Stored data

★ ★ ★ ★ ★ ★ ★

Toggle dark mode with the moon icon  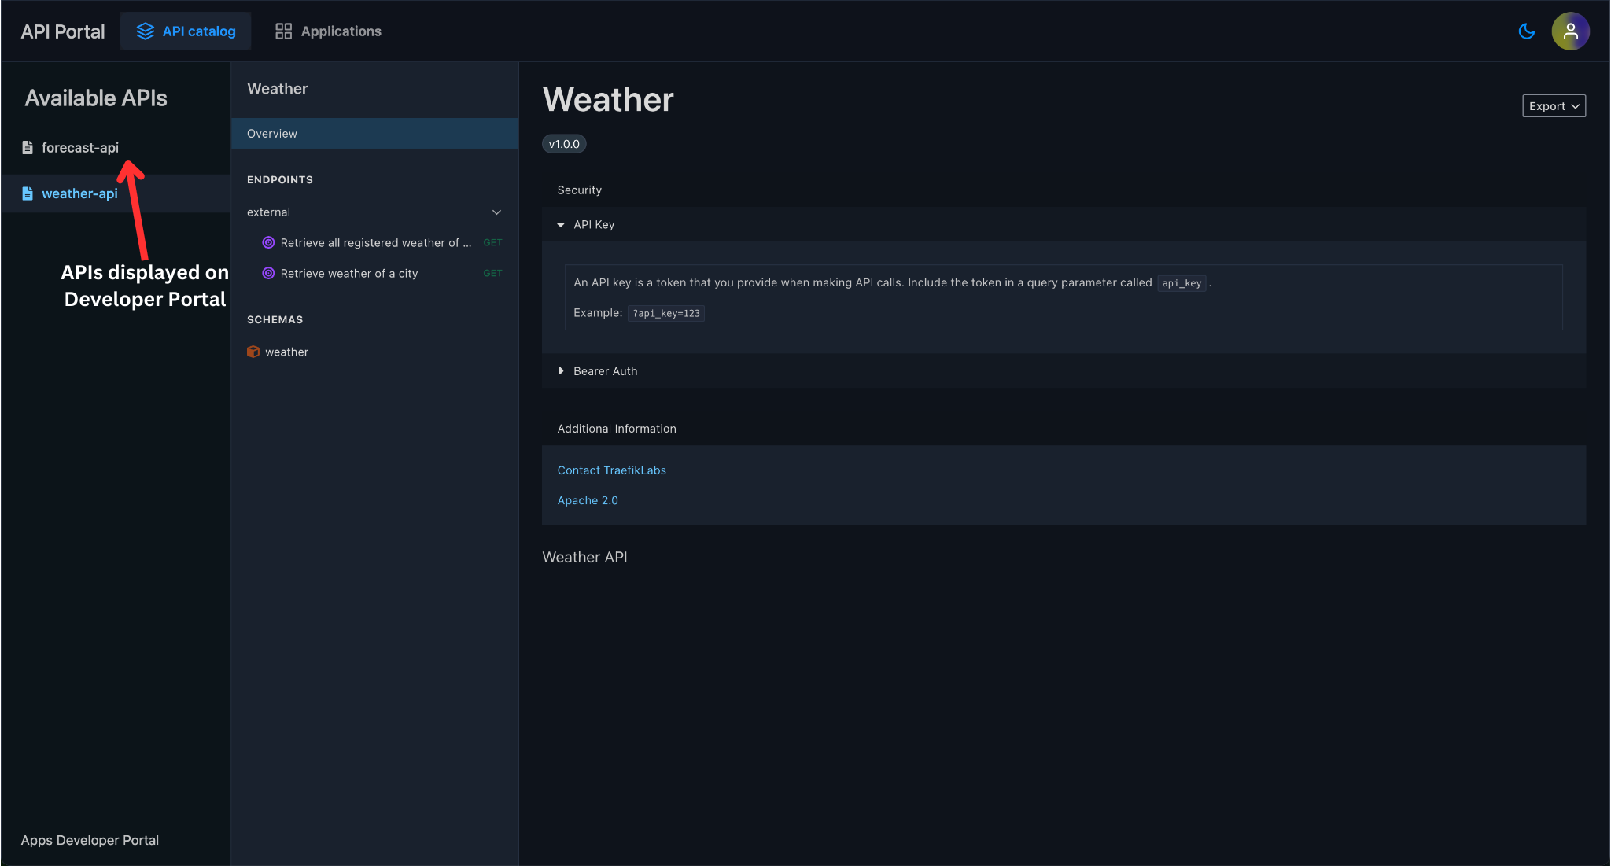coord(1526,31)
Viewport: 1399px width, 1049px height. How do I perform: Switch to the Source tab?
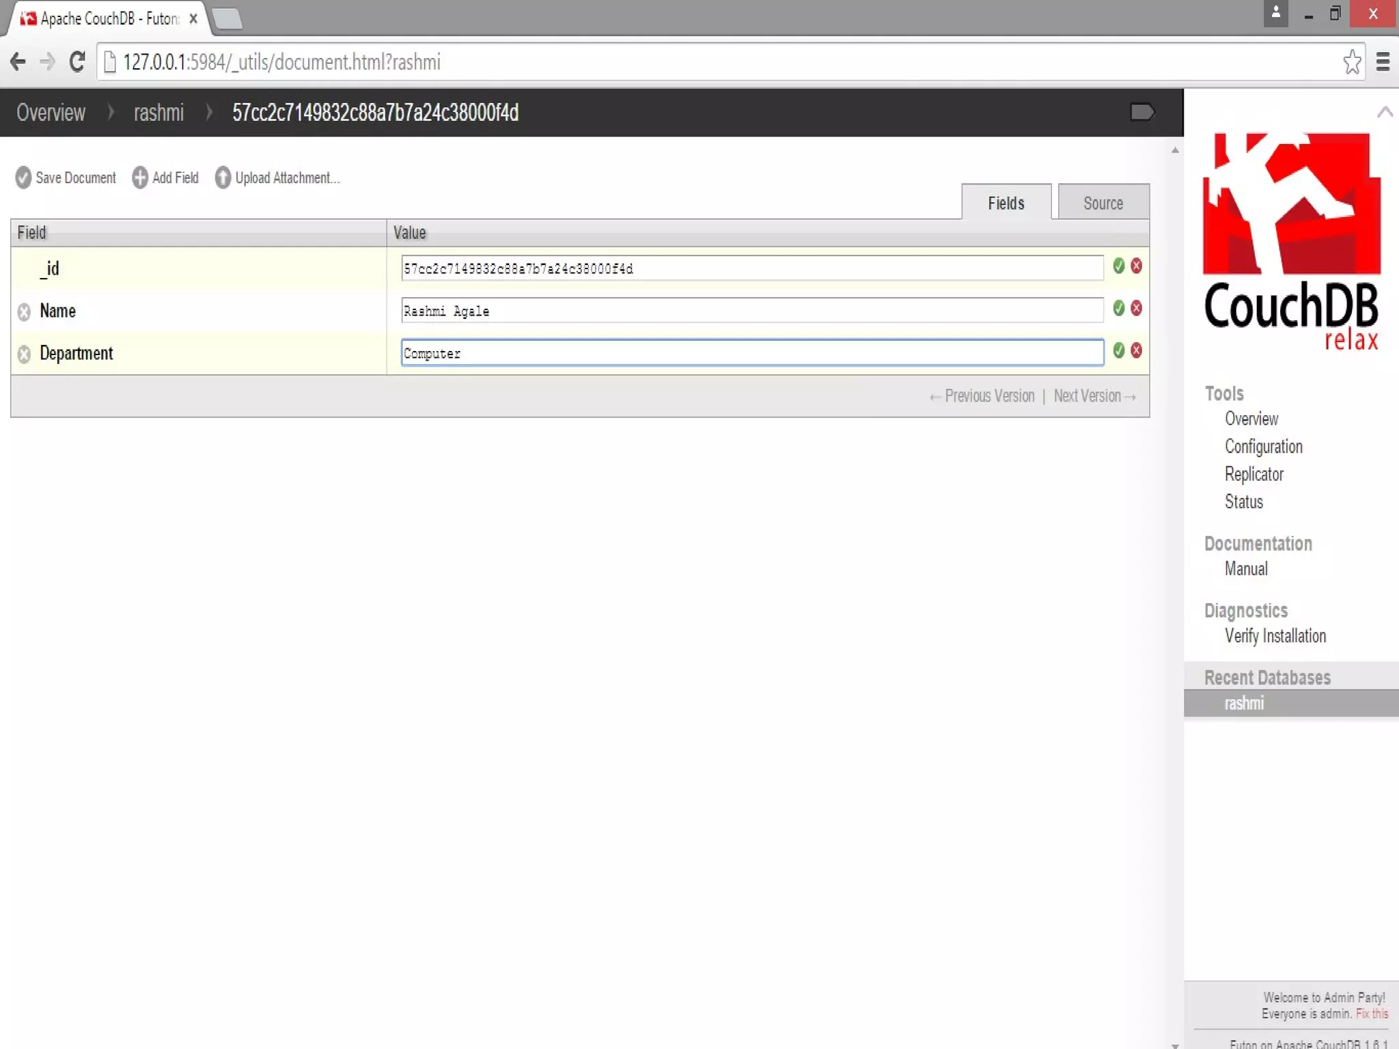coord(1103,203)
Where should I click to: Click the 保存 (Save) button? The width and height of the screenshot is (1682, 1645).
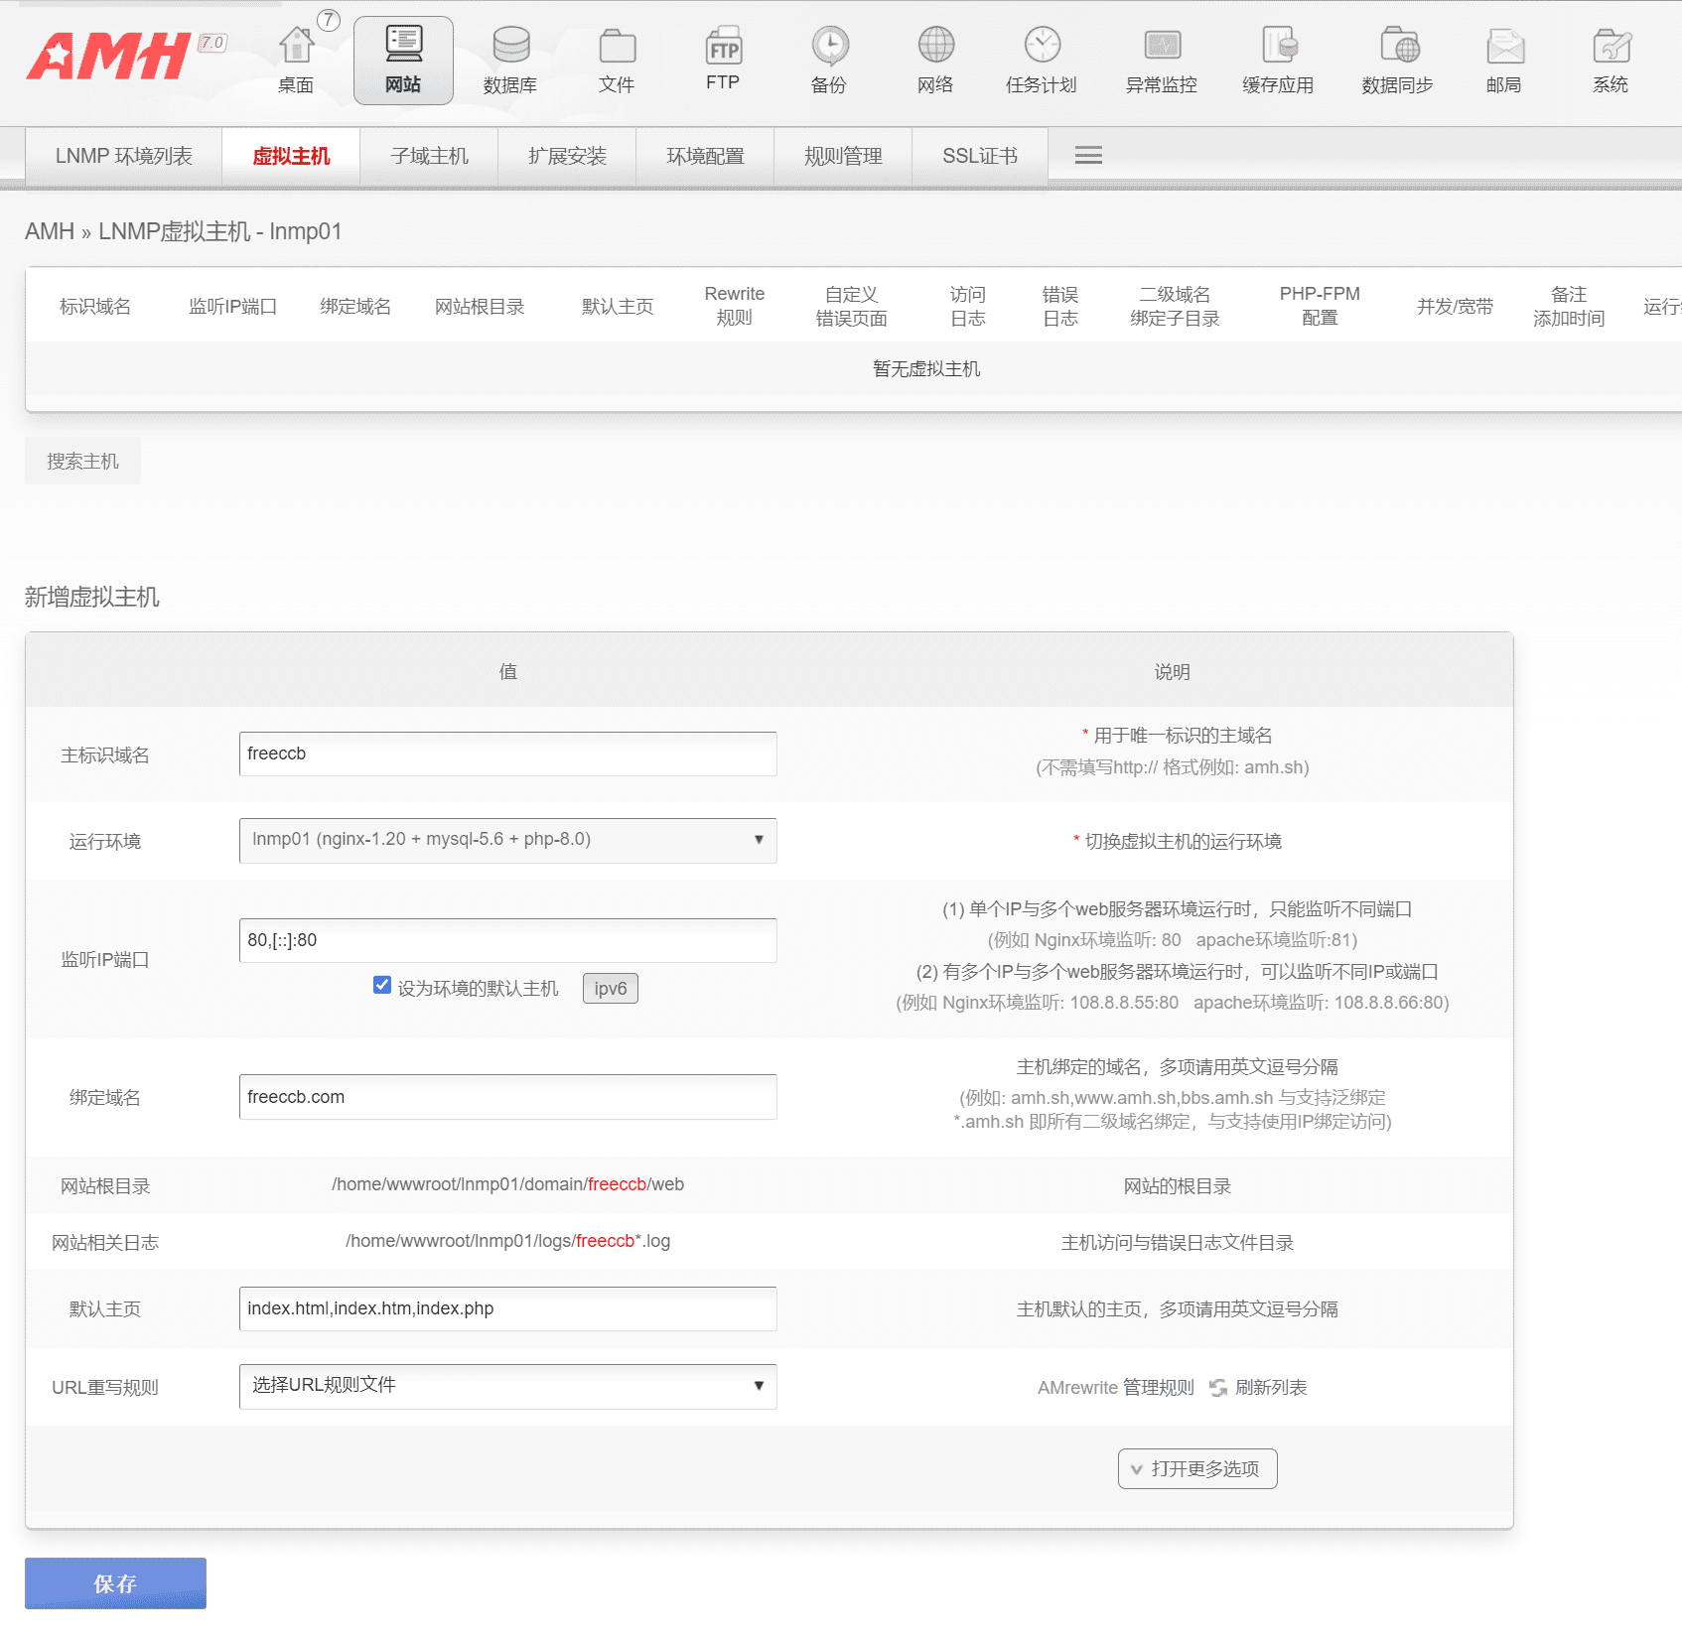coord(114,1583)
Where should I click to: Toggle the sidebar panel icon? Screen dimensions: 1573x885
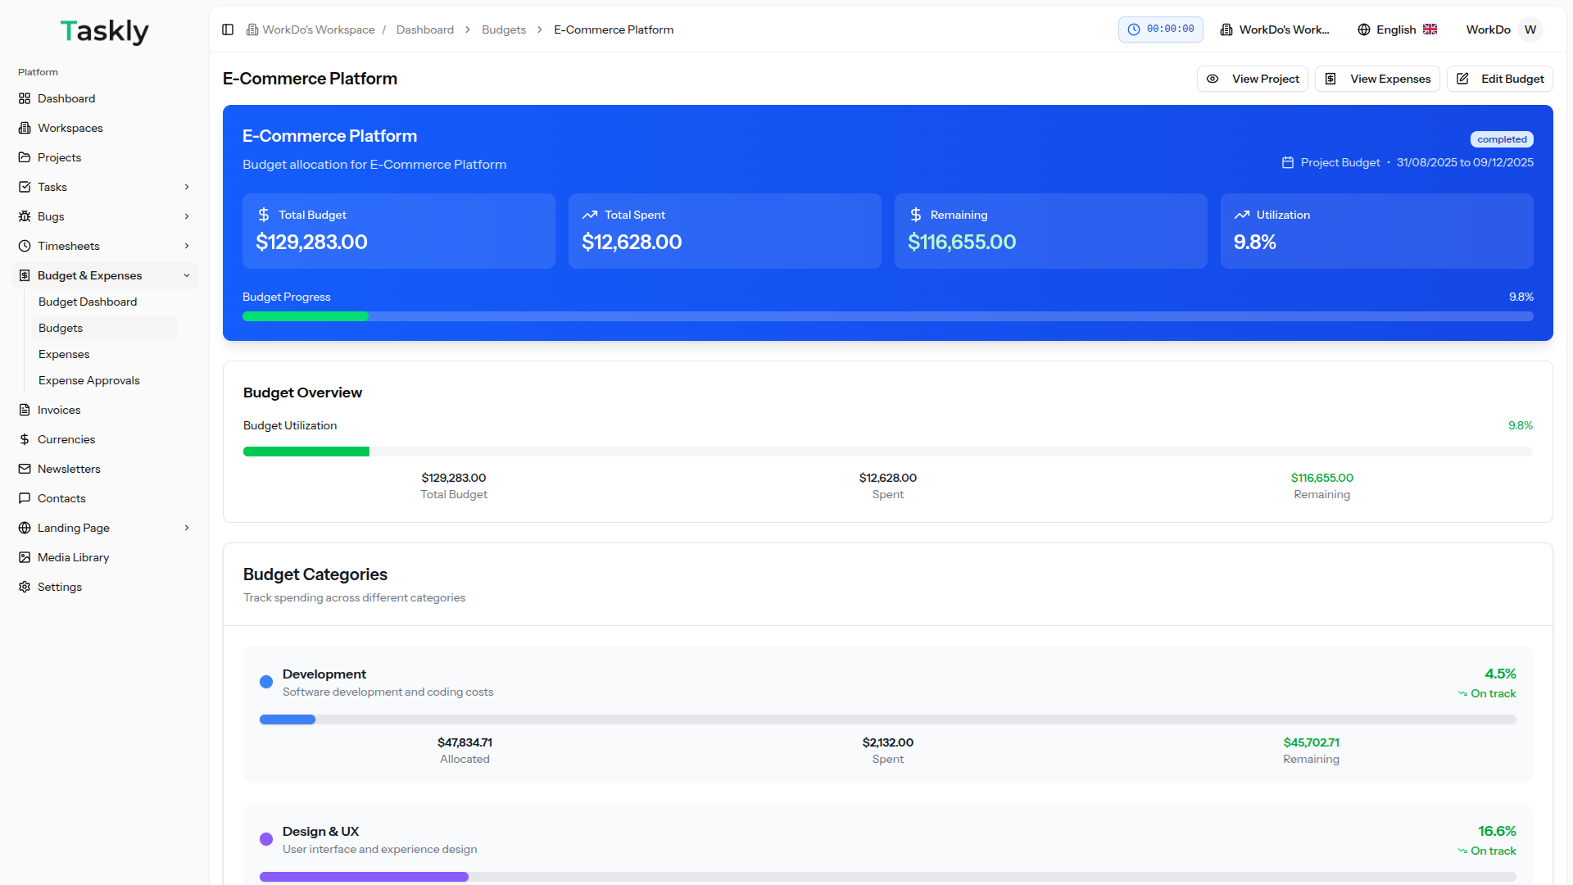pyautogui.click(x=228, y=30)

★ ★ ★ ★ ★ ★ ★

◆ **ACTIVITY**
Take the line that contains "Where should I click to: Toggle" and every line after it to the end of the records above; quote them exactly, leaving out the pictures.

◆ **RESULT OF THIS TASK**
Where should I click to: Toggle the sidebar panel icon? Screen dimensions: 1573x885
pyautogui.click(x=228, y=30)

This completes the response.